#### [EXERCISE DIRECTIONS]
Could you convert all of the data below into a numbered list, skipping any blank lines?

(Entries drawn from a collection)
↓↓↓
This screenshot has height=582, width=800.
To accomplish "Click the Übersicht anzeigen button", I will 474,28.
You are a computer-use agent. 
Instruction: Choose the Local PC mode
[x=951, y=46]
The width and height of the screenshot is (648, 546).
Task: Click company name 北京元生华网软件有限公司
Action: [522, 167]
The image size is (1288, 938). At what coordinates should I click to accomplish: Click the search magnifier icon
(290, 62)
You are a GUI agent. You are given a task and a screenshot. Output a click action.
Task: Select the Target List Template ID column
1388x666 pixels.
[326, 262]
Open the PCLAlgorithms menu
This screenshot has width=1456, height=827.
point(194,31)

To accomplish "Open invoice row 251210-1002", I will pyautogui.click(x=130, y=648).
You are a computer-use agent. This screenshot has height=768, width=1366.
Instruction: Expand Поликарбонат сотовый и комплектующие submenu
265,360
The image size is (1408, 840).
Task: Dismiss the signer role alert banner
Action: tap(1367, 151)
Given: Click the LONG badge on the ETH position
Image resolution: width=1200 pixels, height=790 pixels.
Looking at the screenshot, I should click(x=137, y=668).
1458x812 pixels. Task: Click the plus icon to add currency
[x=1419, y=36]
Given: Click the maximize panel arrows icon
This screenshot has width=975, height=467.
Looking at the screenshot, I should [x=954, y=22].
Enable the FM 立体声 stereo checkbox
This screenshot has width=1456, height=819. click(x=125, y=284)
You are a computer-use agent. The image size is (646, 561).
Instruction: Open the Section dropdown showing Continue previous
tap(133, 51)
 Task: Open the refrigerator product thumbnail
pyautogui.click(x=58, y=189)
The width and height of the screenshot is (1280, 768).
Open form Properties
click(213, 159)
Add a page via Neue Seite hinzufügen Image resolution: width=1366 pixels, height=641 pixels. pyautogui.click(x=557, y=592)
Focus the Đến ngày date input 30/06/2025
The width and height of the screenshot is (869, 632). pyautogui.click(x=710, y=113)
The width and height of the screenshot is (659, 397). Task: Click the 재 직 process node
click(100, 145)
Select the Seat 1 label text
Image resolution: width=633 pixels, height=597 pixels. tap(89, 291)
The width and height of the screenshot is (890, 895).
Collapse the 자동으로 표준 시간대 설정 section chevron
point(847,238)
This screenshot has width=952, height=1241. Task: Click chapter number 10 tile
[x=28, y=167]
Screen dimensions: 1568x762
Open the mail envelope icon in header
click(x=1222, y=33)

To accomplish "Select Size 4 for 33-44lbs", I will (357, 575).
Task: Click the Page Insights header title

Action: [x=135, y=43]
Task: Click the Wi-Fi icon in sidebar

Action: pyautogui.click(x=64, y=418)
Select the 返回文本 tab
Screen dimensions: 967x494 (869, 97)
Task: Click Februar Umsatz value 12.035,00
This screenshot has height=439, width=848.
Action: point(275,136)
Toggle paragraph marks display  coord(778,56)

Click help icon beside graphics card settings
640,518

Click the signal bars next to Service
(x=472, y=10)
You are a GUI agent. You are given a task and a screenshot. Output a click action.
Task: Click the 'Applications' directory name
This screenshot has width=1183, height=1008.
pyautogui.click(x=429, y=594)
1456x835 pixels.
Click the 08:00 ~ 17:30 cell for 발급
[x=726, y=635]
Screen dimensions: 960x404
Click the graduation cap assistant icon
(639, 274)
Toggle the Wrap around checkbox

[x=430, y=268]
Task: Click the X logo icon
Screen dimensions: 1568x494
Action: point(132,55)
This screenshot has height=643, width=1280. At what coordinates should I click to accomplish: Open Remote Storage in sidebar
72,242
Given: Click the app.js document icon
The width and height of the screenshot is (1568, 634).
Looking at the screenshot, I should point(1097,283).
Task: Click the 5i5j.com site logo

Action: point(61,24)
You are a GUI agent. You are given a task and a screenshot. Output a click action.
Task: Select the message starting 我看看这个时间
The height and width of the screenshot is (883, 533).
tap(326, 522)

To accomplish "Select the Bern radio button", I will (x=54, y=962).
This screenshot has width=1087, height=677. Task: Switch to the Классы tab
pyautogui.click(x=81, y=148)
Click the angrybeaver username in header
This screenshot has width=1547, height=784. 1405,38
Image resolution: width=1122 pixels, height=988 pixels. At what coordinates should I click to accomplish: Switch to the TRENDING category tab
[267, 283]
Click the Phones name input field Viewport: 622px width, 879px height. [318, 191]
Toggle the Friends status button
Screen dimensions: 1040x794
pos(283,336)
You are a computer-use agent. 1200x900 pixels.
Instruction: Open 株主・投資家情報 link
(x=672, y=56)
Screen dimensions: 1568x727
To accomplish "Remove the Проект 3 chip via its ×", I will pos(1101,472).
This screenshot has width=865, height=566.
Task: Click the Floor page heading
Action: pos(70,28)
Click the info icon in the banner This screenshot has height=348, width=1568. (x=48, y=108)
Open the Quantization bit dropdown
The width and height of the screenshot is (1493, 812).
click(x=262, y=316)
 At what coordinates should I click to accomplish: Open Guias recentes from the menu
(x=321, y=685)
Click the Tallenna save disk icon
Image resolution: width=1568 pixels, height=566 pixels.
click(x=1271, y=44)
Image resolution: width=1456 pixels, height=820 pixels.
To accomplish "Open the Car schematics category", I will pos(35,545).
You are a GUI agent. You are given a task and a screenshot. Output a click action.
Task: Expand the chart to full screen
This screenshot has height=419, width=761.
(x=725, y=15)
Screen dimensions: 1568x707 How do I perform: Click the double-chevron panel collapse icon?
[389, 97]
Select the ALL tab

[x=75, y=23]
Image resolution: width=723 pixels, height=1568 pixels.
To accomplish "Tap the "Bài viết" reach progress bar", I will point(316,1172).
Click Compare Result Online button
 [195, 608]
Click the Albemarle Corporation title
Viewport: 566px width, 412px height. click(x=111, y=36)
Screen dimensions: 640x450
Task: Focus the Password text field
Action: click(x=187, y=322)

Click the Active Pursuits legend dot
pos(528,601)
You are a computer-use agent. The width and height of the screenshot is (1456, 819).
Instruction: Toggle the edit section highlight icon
↑↑↑
#### [ANSWER TO THIS EXERCISE]
1. This screenshot has height=582, width=800.
2. To accomplish "Click the Übersicht anzeigen button", I will 474,28.
3. You are a computer-use agent. 
4. Instruction: Choose the Local PC mode
5. [x=951, y=46]
6. The width and height of the screenshot is (648, 546).
7. Task: Click company name 北京元生华网软件有限公司
8. Action: [522, 167]
9. The image size is (1288, 938). At what coordinates should I click to accomplish: Click the search magnifier icon
10. (290, 62)
11. You are a GUI agent. You are given a task and a screenshot. Output a click action.
12. Task: Select the Target List Template ID column
13. 1388x666 pixels.
14. [326, 262]
15. Open the PCLAlgorithms menu
16. This screenshot has width=1456, height=827.
17. point(194,31)
18. To accomplish "Open invoice row 251210-1002", I will pyautogui.click(x=130, y=648).
19. You are a computer-use agent. This screenshot has height=768, width=1366.
20. Instruction: Expand Поликарбонат сотовый и комплектующие submenu
21. 265,360
22. The image size is (1408, 840).
23. Task: Dismiss the signer role alert banner
24. Action: tap(1367, 151)
25. Given: Click the LONG badge on the ETH position
26. Image resolution: width=1200 pixels, height=790 pixels.
27. Looking at the screenshot, I should click(x=137, y=668).
28. 1458x812 pixels. Task: Click the plus icon to add currency
29. [x=1419, y=36]
30. Given: Click the maximize panel arrows icon
31. This screenshot has width=975, height=467.
32. Looking at the screenshot, I should [x=954, y=22].
33. Enable the FM 立体声 stereo checkbox
34. This screenshot has width=1456, height=819. click(x=125, y=284)
35. You are a computer-use agent. The image size is (646, 561).
36. Instruction: Open the Section dropdown showing Continue previous
37. tap(133, 51)
38.  Task: Open the refrigerator product thumbnail
39. pyautogui.click(x=58, y=189)
40. The width and height of the screenshot is (1280, 768).
41. Open form Properties
42. click(213, 159)
43. Add a page via Neue Seite hinzufügen Image resolution: width=1366 pixels, height=641 pixels. pyautogui.click(x=557, y=592)
44. Focus the Đến ngày date input 30/06/2025
45. The width and height of the screenshot is (869, 632). pyautogui.click(x=710, y=113)
46. The width and height of the screenshot is (659, 397). Task: Click the 재 직 process node
47. click(100, 145)
48. Select the Seat 1 label text
49. Image resolution: width=633 pixels, height=597 pixels. tap(89, 291)
50. The width and height of the screenshot is (890, 895).
51. Collapse the 자동으로 표준 시간대 설정 section chevron
52. point(847,238)
53. This screenshot has width=952, height=1241. Task: Click chapter number 10 tile
54. [x=28, y=167]
55. Screen dimensions: 1568x762
56. Open the mail envelope icon in header
57. click(x=1222, y=33)
58. To accomplish "Select Size 4 for 33-44lbs", I will (357, 575).
59. Task: Click the Page Insights header title
60. Action: [x=135, y=43]
61. Task: Click the Wi-Fi icon in sidebar
62. Action: pyautogui.click(x=64, y=418)
63. Select the 返回文本 tab
64. Screen dimensions: 967x494 (869, 97)
65. Task: Click Februar Umsatz value 12.035,00
66. This screenshot has height=439, width=848.
67. Action: point(275,136)
68. Toggle paragraph marks display  coord(778,56)
69. Click help icon beside graphics card settings
70. 640,518
71. Click the signal bars next to Service
72. (x=472, y=10)
73. You are a GUI agent. You are given a task and a screenshot. Output a click action.
74. Task: Click the 'Applications' directory name
75. This screenshot has width=1183, height=1008.
76. pyautogui.click(x=429, y=594)
77. 1456x835 pixels.
78. Click the 08:00 ~ 17:30 cell for 발급
79. [x=726, y=635]
80. Screen dimensions: 960x404
81. Click the graduation cap assistant icon
82. (639, 274)
83. Toggle the Wrap around checkbox
84. [x=430, y=268]
85. Task: Click the X logo icon
86. Screen dimensions: 1568x494
87. Action: point(132,55)
88. This screenshot has height=643, width=1280. At what coordinates should I click to accomplish: Open Remote Storage in sidebar
89. 72,242
90. Given: Click the app.js document icon
91. The width and height of the screenshot is (1568, 634).
92. Looking at the screenshot, I should point(1097,283).
93. Task: Click the 5i5j.com site logo
94. Action: point(61,24)
95. You are a GUI agent. You are given a task and a screenshot. Output a click action.
96. Task: Select the message starting 我看看这个时间
97. The height and width of the screenshot is (883, 533).
98. tap(326, 522)
99. To accomplish "Select the Bern radio button", I will (x=54, y=962).
100. This screenshot has width=1087, height=677. Task: Switch to the Классы tab
101. pyautogui.click(x=81, y=148)
102. Click the angrybeaver username in header
103. This screenshot has width=1547, height=784. 1405,38
104. Image resolution: width=1122 pixels, height=988 pixels. At what coordinates should I click to accomplish: Switch to the TRENDING category tab
105. [267, 283]
106. Click the Phones name input field Viewport: 622px width, 879px height. [318, 191]
107. Toggle the Friends status button
108. Screen dimensions: 1040x794
109. pos(283,336)
110. You are a computer-use agent. 1200x900 pixels.
111. Instruction: Open 株主・投資家情報 link
112. (x=672, y=56)
113. Screen dimensions: 1568x727
114. To accomplish "Remove the Проект 3 chip via its ×", I will pos(1101,472).
115. This screenshot has width=865, height=566.
116. Task: Click the Floor page heading
117. Action: pos(70,28)
118. Click the info icon in the banner This screenshot has height=348, width=1568. (x=48, y=108)
119. Open the Quantization bit dropdown
120. The width and height of the screenshot is (1493, 812).
121. click(x=262, y=316)
122.  At what coordinates should I click to accomplish: Open Guias recentes from the menu
123. (x=321, y=685)
124. Click the Tallenna save disk icon
125. Image resolution: width=1568 pixels, height=566 pixels.
126. click(x=1271, y=44)
127. Image resolution: width=1456 pixels, height=820 pixels.
128. To accomplish "Open the Car schematics category", I will pos(35,545).
129. You are a GUI agent. You are given a task and a screenshot. Output a click action.
130. Task: Expand the chart to full screen
131. This screenshot has height=419, width=761.
132. (x=725, y=15)
133. Screen dimensions: 1568x707 How do I perform: Click the double-chevron panel collapse icon?
134. [389, 97]
135. Select the ALL tab
136. [x=75, y=23]
137. Image resolution: width=723 pixels, height=1568 pixels.
138. To accomplish "Tap the "Bài viết" reach progress bar", I will point(316,1172).
139. Click Compare Result Online button
140.  [195, 608]
141. Click the Albemarle Corporation title
142. Viewport: 566px width, 412px height. click(x=111, y=36)
143. Screen dimensions: 640x450
144. Task: Focus the Password text field
145. Action: click(x=187, y=322)
146. Click the Active Pursuits legend dot
147. pos(528,601)
148. You are a computer-use agent. The width and height of the screenshot is (1456, 819).
149. Instruction: Toggle the edit section highlight icon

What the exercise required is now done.